Decron spends around $10,000 per unit on common areas. The buildings the company looks at generally have 200 units or more, which allows renovation costs to be spread out over more units.

But that doesn’t mean Decron is abandoning California entirely. In September, the group closed on the 250-unit Alura in Woodland Hills. Decron bought the property from Cigna Realty Investors and Pacific Urban Residential for $79 million.

“We’re not running away from California,” Nagel said. “We are further diversifying our geographic reach, but we will continue to buy more assets outside of L.A. County and more assets in the Bay Area and more in Seattle. We remain focused on growing our housing platform and portfolio and on the value-add sector of multifamily apartments.”

The Alura property was already under rent control, which Decron said made the financial parameters clearer in purchasing the property as opposed to other multifamily properties where the effects were unknown.

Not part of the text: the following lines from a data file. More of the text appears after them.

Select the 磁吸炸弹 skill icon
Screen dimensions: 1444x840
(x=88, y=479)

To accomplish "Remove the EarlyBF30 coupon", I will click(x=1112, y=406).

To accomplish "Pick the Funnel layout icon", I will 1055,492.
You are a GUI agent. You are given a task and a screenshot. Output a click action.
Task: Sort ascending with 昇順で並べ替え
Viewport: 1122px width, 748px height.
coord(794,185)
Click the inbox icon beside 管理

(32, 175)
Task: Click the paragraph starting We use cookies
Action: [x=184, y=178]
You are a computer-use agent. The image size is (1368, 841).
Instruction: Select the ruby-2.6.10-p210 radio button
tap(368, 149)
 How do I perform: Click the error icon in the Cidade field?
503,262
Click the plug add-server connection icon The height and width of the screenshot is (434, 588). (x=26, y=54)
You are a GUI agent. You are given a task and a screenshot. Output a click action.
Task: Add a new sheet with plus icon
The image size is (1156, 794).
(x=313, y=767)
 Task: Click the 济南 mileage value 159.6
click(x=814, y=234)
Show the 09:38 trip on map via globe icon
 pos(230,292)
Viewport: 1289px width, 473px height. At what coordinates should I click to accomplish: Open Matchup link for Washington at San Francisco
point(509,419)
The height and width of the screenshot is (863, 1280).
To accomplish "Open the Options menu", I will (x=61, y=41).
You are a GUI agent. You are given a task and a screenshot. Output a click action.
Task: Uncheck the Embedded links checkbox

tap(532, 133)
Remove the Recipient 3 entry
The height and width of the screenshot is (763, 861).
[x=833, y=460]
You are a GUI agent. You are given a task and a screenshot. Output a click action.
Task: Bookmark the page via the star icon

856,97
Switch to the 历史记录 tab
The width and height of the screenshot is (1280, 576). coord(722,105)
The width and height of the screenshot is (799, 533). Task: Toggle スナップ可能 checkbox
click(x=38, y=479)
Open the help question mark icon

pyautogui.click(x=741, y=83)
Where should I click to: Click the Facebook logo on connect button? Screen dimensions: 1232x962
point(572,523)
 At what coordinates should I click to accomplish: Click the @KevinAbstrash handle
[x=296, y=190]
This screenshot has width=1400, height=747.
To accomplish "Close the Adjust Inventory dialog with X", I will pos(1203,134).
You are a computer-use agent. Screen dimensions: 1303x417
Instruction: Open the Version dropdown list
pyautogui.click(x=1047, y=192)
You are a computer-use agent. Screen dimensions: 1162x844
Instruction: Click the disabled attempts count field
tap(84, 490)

Decron, Nagel said, is very focused on “middle-income earners” buying Class B or B-plus properties — as in nice but not luxury — in A or A-minus locations.

In the last year, Decron has purchased more than 1,200 units. Most of the buildings are slightly older properties that Decron plans to improve to “create a resort-style atmosphere,” Nagel said.

“There’s no difference between our communities and brand-new product other than price,” he said.

Decron properties are generally 15% to 20% less expensive for renters than new product.

The company has also been working to sell its office assets, including Ocean Plaza, an 8.6-acre complex in Huntington Beach. Onni Group of Cos. purchased the property this year for $97.3 million.

Nagel said multifamily properties were “more reliable because of the tremendous undersupply in housing.”

“It gives us a greater and more reliable opportunity for rent growth, which then drives value,” he added.